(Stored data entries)
------------------------------------------------------------

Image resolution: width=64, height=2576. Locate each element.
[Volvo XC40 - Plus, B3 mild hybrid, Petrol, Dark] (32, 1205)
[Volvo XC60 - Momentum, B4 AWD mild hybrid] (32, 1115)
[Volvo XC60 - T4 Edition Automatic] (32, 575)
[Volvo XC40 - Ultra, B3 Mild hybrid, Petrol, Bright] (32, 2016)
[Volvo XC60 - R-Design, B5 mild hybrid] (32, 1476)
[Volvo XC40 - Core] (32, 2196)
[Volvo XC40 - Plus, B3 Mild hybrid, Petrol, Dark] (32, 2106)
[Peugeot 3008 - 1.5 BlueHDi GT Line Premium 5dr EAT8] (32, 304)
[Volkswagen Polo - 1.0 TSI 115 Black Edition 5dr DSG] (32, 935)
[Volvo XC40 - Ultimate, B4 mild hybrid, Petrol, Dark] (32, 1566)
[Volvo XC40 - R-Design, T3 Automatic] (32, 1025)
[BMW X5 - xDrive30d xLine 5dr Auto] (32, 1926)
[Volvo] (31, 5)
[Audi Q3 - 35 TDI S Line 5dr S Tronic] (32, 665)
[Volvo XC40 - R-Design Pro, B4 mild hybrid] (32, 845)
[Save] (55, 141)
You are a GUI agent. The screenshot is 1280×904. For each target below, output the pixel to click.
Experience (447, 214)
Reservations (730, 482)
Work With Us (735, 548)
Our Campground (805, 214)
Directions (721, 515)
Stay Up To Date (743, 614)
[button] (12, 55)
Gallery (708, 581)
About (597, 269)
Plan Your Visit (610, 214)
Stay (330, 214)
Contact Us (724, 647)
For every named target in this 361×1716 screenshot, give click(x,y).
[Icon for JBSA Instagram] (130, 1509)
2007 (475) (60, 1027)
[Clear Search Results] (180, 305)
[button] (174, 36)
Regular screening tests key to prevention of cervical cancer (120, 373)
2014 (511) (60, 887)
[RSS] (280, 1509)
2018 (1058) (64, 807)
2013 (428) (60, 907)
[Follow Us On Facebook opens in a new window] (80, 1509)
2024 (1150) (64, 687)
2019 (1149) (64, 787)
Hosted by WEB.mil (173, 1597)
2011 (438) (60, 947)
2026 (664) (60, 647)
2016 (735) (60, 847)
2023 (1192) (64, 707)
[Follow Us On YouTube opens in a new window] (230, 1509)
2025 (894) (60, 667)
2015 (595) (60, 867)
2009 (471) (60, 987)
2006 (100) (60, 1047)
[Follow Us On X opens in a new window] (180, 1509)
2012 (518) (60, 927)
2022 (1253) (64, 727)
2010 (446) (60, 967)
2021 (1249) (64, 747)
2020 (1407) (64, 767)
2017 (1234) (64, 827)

------------------------------------------------------------

Write out only the lines that run from the line containing "[RSS] (280, 1509)" through the line containing "2010 (446) (60, 967)", both included, exactly as they appear above.

[RSS] (280, 1509)
2018 (1058) (64, 807)
2013 (428) (60, 907)
[Follow Us On Facebook opens in a new window] (80, 1509)
2024 (1150) (64, 687)
2019 (1149) (64, 787)
Hosted by WEB.mil (173, 1597)
2011 (438) (60, 947)
2026 (664) (60, 647)
2016 (735) (60, 847)
2023 (1192) (64, 707)
[Follow Us On YouTube opens in a new window] (230, 1509)
2025 (894) (60, 667)
2015 (595) (60, 867)
2009 (471) (60, 987)
2006 (100) (60, 1047)
[Follow Us On X opens in a new window] (180, 1509)
2012 (518) (60, 927)
2022 (1253) (64, 727)
2010 (446) (60, 967)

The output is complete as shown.